Now, instead of buying dead people, the relentless arm of Marketing wants to sell things to them. P-I columnist Joel Connelly has written about the commercial junk mail that still comes addressed to his recently-deceased ladylove. That piece generated many responses from bereaved citizens with similar tackiness to report. In the story linked here, these include an old UW Daily colleague of mine, Joel VanEtta, who lost a brother but can't convince mailing-list compilers of this.


posted by clark 11:22 PM

UNPLUGGED: It's not the "voluntary simplicity" movement but the New Depression's involuntary simplicity that's helping spark the latest young-adult fad: Guys n' gals who were more or less fully plugged in (email, cable TV, broadband Internet, even their own websites) just last year, but are now not only Netless but phoneless. Some of them were in relationship or roommate situations that busted up; others tried to go exclusively with cell phones but neglected to pay attention to their minutes, racked up impossible bills, and got cut off.

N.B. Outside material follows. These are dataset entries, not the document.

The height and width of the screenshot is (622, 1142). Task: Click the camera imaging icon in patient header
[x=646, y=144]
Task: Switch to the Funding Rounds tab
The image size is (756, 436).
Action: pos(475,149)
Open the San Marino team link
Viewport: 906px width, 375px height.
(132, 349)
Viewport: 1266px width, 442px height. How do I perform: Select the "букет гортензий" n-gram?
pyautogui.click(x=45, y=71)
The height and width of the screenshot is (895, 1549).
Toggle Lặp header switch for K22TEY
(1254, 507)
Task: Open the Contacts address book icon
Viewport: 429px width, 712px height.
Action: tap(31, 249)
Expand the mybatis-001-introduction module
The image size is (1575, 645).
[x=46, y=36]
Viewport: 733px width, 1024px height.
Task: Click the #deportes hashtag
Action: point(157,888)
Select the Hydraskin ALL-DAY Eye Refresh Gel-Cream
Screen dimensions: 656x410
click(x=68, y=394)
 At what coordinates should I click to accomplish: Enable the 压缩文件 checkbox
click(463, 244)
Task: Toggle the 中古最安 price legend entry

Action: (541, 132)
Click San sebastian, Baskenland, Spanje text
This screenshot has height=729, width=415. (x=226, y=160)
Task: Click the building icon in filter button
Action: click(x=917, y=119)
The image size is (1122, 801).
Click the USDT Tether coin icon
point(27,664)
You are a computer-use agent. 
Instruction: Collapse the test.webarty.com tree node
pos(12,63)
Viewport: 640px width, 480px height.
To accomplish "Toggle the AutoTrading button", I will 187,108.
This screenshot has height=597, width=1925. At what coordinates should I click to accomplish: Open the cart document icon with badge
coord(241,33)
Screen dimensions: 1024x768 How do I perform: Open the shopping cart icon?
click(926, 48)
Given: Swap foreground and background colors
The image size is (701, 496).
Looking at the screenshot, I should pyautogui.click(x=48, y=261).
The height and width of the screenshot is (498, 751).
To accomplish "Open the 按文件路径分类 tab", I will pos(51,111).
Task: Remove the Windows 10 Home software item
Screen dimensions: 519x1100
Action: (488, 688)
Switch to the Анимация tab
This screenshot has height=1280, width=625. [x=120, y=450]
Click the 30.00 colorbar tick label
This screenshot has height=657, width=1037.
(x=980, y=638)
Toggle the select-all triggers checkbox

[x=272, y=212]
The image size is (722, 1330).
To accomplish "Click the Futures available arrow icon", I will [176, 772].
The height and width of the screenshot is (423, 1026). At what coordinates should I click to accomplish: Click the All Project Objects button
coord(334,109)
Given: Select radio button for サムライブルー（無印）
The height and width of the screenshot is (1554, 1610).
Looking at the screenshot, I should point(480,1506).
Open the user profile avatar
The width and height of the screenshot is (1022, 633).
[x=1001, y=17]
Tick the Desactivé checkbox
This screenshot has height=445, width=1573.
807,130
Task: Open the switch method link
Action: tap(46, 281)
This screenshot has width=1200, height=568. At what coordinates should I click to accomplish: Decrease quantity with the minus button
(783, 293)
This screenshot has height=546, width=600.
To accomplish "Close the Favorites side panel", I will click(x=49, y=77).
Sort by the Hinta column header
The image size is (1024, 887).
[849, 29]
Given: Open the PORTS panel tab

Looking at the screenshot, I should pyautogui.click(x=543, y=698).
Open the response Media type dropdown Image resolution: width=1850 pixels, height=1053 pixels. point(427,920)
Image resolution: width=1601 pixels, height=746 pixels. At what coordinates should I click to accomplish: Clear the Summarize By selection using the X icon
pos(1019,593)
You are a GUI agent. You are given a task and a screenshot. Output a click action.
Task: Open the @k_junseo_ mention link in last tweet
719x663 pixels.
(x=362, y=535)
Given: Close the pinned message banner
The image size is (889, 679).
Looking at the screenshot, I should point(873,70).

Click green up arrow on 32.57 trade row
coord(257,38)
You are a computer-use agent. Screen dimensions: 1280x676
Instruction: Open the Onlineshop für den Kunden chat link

There is a nonprofit program to help these folk stay at least semi-connected to the outside world. But, as you might expect, it's threatened with draconian budget cuts.


posted by clark 11:07 PM

HAVE AN ORGASM, save the economy?


posted by clark 1:06 PM

Monday, November 18, 2002
JUST AS I'VE BEEN TELLING YOU ALL ALONG, TV viewing is good for the brain. Now stop your anti-pop elitist whining already.

And if you don't like what's on TV, go out and make some of your own.


posted by clark 10:48 PM

Sunday, November 17, 2002
NOT THE 'ROOT' OF ALL EVIL: In times of war-mongering fervor, many sadly predictable events regularly recur.

Among them: Essays, usually but not exclusively written by women, blaming essentially the whole male gender for the actions of a few (usually old and un-virile) men who promote the starting of wars. (These stories almost always invoke the phrase "testosterone poisoning" and comparisons of phalluses to guns and missiles.)

One of these, by LA sex-talk-show host Dr. Susan Block, recently appeared in the lefty newsletter CounterPunch. (The above link is to a posting of the article on Block's own site, which includes images of dildos with Bush and Saddam caricatures drawn on them.)

Just once, I'd like to see a leftist response to war-aggression hype that DIDN'T turn into a wholesale denounciation of het-male sexuality.

For one thing, the current White House occupant isn't, as Block calls him, a hormone-crazed "dickhead." If anything he's a metaphoric castrato, shrilly and obediently (albeit loudly) singing to the moneyed castes in the opera-house luxury boxes.

And as Block has herself written elsewhere on her website, sex and violence are not linked but opposed to one another. A penis is not a missile, a gun, or a torpedo, but biology. It is made to bring joy; to bring people together; to replenish the species, not deplete it. (Though its improper use can lead to heartbreak, broken homes, and STDs.) Cocks have nothing to do with the starting of wars, or at least they haven't since Troy. (Though as we've seen in Kosovo, they can become abused, as weapons of abuse, once a war has commenced.)

I'd like to propose a different vision: Peepees for Peace. Men publicly proclaiming the dedication of their manhood toward "erecting" positive loving alternatives to war-fear, invoking vigor and courage to resist the calls to blind obedience, working alongside (and often-times beneath) all the wise and compassionate women.

This is a little more complicated than the old slogan "Make Love Not War," but ultimately comes down to the same conclusion. Active love, not passivity, is the true opposite of war (or of fear, one of the key emotional underpinnings of war).

I personally plan to be a warm, firm, blood-filled, snug-fitting, well-lubed, properly-sheathed, rhythmically synchronized advocate for long-term solutions to one of the planet's most joyless regions. I will use my capacities to help make my nation more responsive to the peace message. And as a writer and public speaker, my fingers and tongue will untiringly pursue procedures which might help lead to a long-lasting, fulfilling resolution.